Despite my best intentions, this entire holiday season was a whirlwind of activity and STRESS



There were basketball games and tournaments, basketball locker decorating, senior requirements, college planning, a friend reunion, a family member in the hospital, a broken TV that had to be replaced, a 16th birthday celebration, some holiday parties, a trip to get a driver's license... oh, and Christmas. AND I was sick for 2 weeks straight. (Of course I was - my body was like "WHOA! We gotta slow down!)



In the days leading up to Christmas, I found myself more behind than I've ever been, with little energy left to actually enjoy all the little things I normally love. Ugh! This is not what I planned! AND this wasn't my fault.



This is simply the life stage I'm in. It's busy. It's full. Full of activities. Full of extra things that have to be done. Full of emotions. Full of people I adore who I get to love and support. Full of transitions and challenges and fun. This season of my life is a lot! And I'm not doing it wrong.



As I reflect, here are some things that I found helpful this season: Cutting out things I just didn't have time for. Saying no to the things I could. Asking for help. Accepting that help. Letting go of perfection and expectations. Resting when my body told me I had to. Feeling my emotions. Being gentle with myself. Using techniques and tools to help me move out of stress. Taking time to connect to my heart.

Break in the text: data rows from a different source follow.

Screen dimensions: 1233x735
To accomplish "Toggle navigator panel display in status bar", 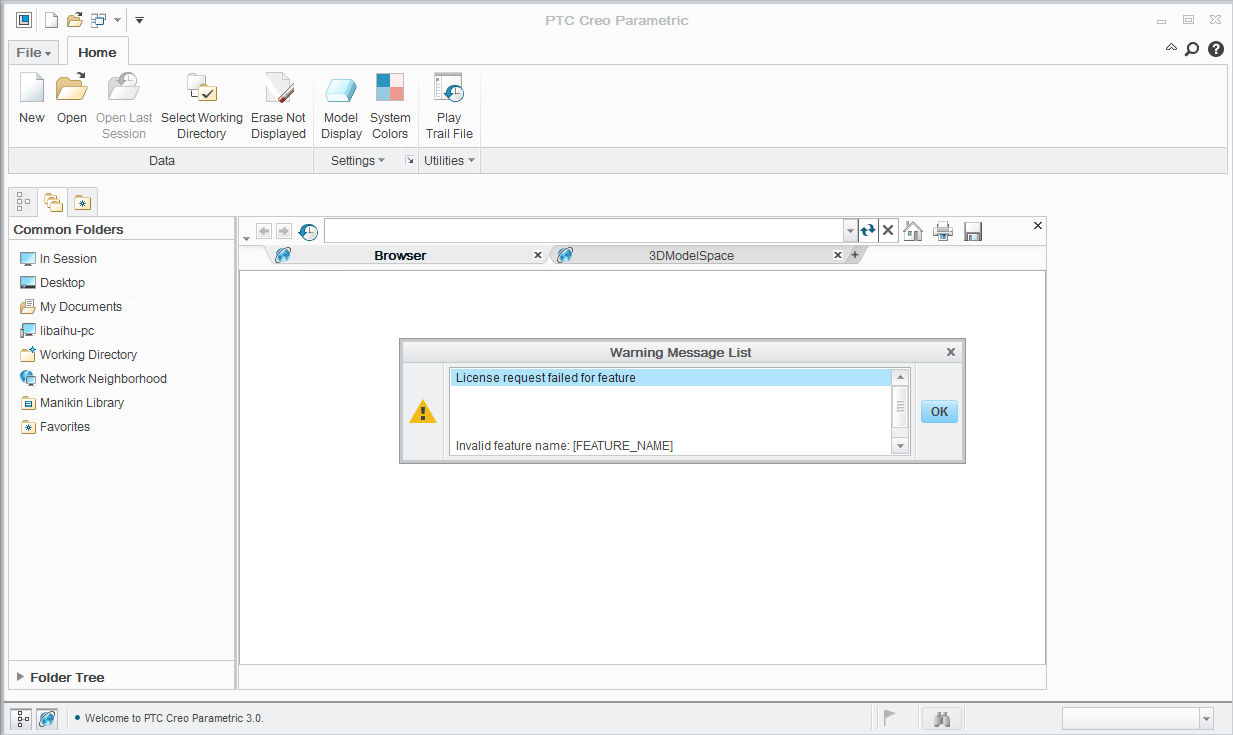I will (x=23, y=718).
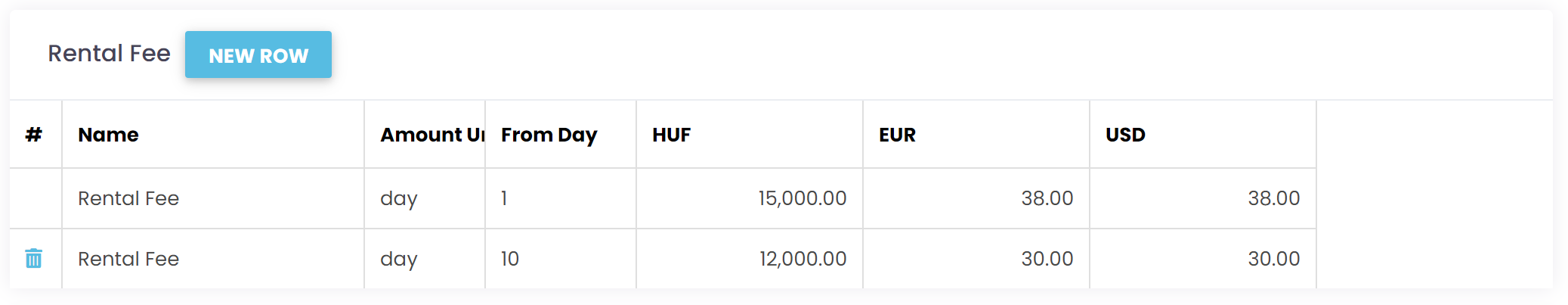Edit the 12,000.00 HUF cell
Viewport: 1568px width, 305px height.
750,259
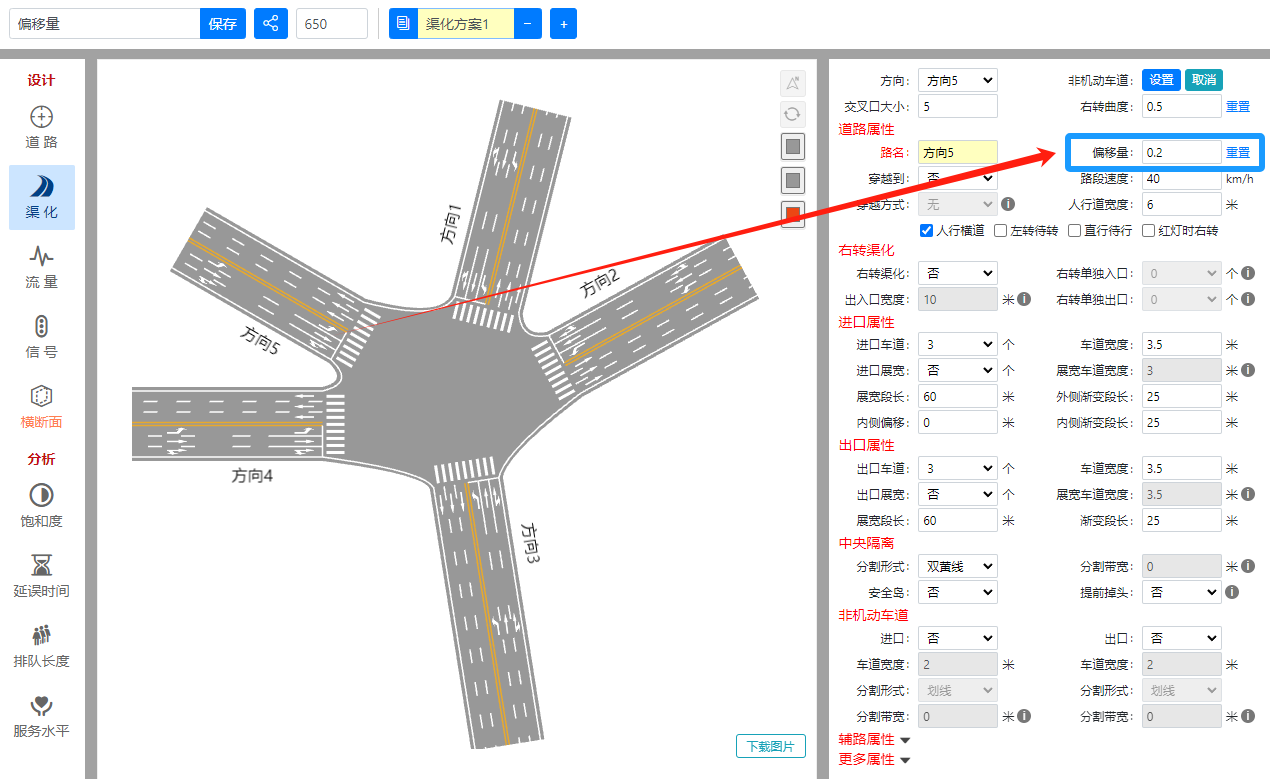Open the 方向 direction dropdown
The width and height of the screenshot is (1270, 779).
point(957,81)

Here are the things that were not helpful this season: Criticizing myself for not getting more done. Telling myself I shouldn't feel stressed, or that I should have more energy. Telling myself I shouldn't have the emotions I do about my son's senior year or my daughter's 16th birthday. Criticizing myself for things I couldn't get done. Telling myself I should be doing things better.



As I move into 2024, I'm going to take these lessons with me. I'm going to keep reminding myself that this is just a season, and it's ok if it's not always smooth and easy. I'm doing the best I can!



Over to you: What has your holiday season been like? Can you accept the season of life you're in? What are the things that are helpful for you to remember? What's not helpful that you can let go of?



Wishing you a peaceful final week of 2023. I'll be back in 2024!